§ AIM OF THE EXERCISE: Print the records again, matching each line exactly.

[[ DATA EXCERPTS open ]]

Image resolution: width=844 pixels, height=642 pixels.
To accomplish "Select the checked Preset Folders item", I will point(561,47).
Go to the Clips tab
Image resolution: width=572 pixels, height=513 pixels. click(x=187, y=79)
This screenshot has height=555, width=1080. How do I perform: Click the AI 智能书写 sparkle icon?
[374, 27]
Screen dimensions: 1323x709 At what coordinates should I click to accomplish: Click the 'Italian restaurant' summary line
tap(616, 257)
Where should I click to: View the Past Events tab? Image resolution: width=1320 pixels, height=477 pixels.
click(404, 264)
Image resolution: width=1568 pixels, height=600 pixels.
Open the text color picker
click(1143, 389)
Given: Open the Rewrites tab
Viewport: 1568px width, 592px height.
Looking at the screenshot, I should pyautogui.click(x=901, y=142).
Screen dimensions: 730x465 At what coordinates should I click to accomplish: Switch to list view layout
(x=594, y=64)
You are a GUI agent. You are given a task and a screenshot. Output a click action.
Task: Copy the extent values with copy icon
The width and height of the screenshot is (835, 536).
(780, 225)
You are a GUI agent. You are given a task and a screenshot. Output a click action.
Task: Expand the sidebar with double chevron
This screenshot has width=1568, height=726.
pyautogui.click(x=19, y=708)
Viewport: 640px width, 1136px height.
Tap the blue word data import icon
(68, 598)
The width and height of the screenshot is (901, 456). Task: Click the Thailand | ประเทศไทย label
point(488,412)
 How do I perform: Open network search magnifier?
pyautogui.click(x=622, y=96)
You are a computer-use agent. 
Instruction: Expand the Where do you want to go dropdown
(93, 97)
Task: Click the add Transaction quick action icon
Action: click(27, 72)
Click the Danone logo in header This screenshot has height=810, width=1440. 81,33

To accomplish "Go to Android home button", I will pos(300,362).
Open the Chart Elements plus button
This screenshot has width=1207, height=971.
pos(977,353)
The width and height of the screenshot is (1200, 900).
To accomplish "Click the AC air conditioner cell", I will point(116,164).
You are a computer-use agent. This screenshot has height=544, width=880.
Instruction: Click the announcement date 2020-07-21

[[ DATA EXCERPTS closed ]]

§ SOLUTION:
Image resolution: width=844 pixels, height=642 pixels.
To accomplish "Select the checked Preset Folders item", I will point(561,47).
Go to the Clips tab
Image resolution: width=572 pixels, height=513 pixels. click(x=187, y=79)
This screenshot has height=555, width=1080. How do I perform: Click the AI 智能书写 sparkle icon?
[374, 27]
Screen dimensions: 1323x709 At what coordinates should I click to accomplish: Click the 'Italian restaurant' summary line
tap(616, 257)
Where should I click to: View the Past Events tab? Image resolution: width=1320 pixels, height=477 pixels.
click(404, 264)
Image resolution: width=1568 pixels, height=600 pixels.
Open the text color picker
click(1143, 389)
Given: Open the Rewrites tab
Viewport: 1568px width, 592px height.
Looking at the screenshot, I should pyautogui.click(x=901, y=142).
Screen dimensions: 730x465 At what coordinates should I click to accomplish: Switch to list view layout
(x=594, y=64)
You are a GUI agent. You are given a task and a screenshot. Output a click action.
Task: Copy the extent values with copy icon
The width and height of the screenshot is (835, 536).
(780, 225)
You are a GUI agent. You are given a task and a screenshot. Output a click action.
Task: Expand the sidebar with double chevron
This screenshot has width=1568, height=726.
pyautogui.click(x=19, y=708)
Viewport: 640px width, 1136px height.
Tap the blue word data import icon
(68, 598)
The width and height of the screenshot is (901, 456). Task: Click the Thailand | ประเทศไทย label
point(488,412)
 How do I perform: Open network search magnifier?
pyautogui.click(x=622, y=96)
You are a computer-use agent. 
Instruction: Expand the Where do you want to go dropdown
(93, 97)
Task: Click the add Transaction quick action icon
Action: click(27, 72)
Click the Danone logo in header This screenshot has height=810, width=1440. 81,33

To accomplish "Go to Android home button", I will pos(300,362).
Open the Chart Elements plus button
This screenshot has width=1207, height=971.
pos(977,353)
The width and height of the screenshot is (1200, 900).
To accomplish "Click the AC air conditioner cell", I will point(116,164).
You are a computer-use agent. This screenshot has height=544, width=880.
Instruction: Click the announcement date 2020-07-21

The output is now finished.